Like many other articles of Mrs. R. Werner, this article about Sjorgen’s Syndrome is a very valuable source of clinical information for the practitioner. Unfortunately, massage therapy has a limited clinical impact on the disorder itself except in cases when joints are affected.

However, it does not diminish the value of the article. The fact that the massage practitioner knows about this abnormality and understands its mechanism helps him or her to interact with the client more efficiently, and builds up the client’s trust.

As soon as the client who suffers from Sjorgen’s Syndrome (or other disorders) sees that the practitioner is familiar with this abnormality and is aware of its complications the client will be much more willing to get treatment from this particular practitioner.



 
The Importance of Scar Tissue Release Therapy. Massage Today, 8(6):17, 2009, by Marjorie Brook

The topic of this article is of great importance. The author correctly exhibited her professional frustration with the inability and unwillingness of traditional medicine to deal with the skin scarification after trauma or surgery.

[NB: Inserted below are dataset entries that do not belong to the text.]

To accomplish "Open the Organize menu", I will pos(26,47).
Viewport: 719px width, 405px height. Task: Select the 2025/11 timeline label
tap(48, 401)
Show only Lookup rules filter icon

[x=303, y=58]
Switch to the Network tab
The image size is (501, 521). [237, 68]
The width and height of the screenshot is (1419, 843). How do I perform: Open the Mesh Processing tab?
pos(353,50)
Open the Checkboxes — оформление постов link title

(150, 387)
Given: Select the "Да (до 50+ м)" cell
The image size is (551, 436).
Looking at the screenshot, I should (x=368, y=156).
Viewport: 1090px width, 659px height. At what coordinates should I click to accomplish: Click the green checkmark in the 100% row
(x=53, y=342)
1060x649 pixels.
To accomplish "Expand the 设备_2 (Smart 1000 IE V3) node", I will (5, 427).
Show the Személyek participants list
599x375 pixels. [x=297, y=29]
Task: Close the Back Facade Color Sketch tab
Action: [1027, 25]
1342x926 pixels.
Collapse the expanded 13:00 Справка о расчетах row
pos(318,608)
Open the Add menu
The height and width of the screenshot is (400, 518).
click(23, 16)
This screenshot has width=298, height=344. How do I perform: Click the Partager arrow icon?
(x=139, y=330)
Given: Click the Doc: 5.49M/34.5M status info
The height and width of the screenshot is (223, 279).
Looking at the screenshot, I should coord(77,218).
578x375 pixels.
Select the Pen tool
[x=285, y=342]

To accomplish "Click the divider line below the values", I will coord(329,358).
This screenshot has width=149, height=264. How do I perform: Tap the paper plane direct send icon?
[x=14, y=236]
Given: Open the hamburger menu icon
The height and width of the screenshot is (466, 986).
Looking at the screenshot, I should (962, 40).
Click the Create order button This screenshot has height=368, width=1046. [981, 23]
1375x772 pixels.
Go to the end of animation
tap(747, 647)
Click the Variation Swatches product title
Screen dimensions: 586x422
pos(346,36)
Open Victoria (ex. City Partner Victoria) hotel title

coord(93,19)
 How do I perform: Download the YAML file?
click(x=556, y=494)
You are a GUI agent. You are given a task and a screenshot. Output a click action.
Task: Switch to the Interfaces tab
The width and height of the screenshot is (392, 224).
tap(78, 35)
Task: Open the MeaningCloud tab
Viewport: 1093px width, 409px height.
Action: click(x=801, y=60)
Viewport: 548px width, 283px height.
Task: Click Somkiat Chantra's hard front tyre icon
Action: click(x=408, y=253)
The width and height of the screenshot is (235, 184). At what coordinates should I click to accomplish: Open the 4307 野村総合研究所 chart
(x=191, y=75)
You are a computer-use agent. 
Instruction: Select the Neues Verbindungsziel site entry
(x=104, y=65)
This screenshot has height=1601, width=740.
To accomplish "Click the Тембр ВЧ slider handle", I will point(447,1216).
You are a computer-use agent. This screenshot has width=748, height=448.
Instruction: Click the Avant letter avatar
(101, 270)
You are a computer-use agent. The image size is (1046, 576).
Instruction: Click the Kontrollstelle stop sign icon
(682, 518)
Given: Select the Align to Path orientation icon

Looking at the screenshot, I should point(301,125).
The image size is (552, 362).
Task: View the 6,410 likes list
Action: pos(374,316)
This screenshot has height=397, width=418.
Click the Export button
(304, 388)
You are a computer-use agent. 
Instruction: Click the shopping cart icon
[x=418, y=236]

We completely agree with the author who said, “It is my hope that with modern science starting to recognize the importance of fascia and the effects o scar tissue release will be brought to the forefront of the therapy. Massage therapists can make significant and long lasting changes in the health and well being of their clients by incorporating scar tissue therapy into their treatments.”

The only way the patient who has a scar formed in the soft tissue may make it less noticeable is to use the service of the plastic surgeon after the scar has already formed. However, correct protocol of scar tissue release prevents scar formation, or makes it more elastic if the practitioner works on the client while scar tissue still soft and elastic.

Despite the fact that this subject is rarely discussed in massage publications and the author’s attempt is greatly appreciated, the article itself has very limited practical value. The author mentioned three cases of scar tissue release on her clients who greatly benefitted from the therapy.

However, she failed to inform the readers what exactly her treatment protocol was and how exactly she was able to help her clients. The absence of the applied protocol and very general description outcomes in each case (e.g. “Laura’s scars have faded by 85 percent”) greatly decreases the article’s practical value for the readers.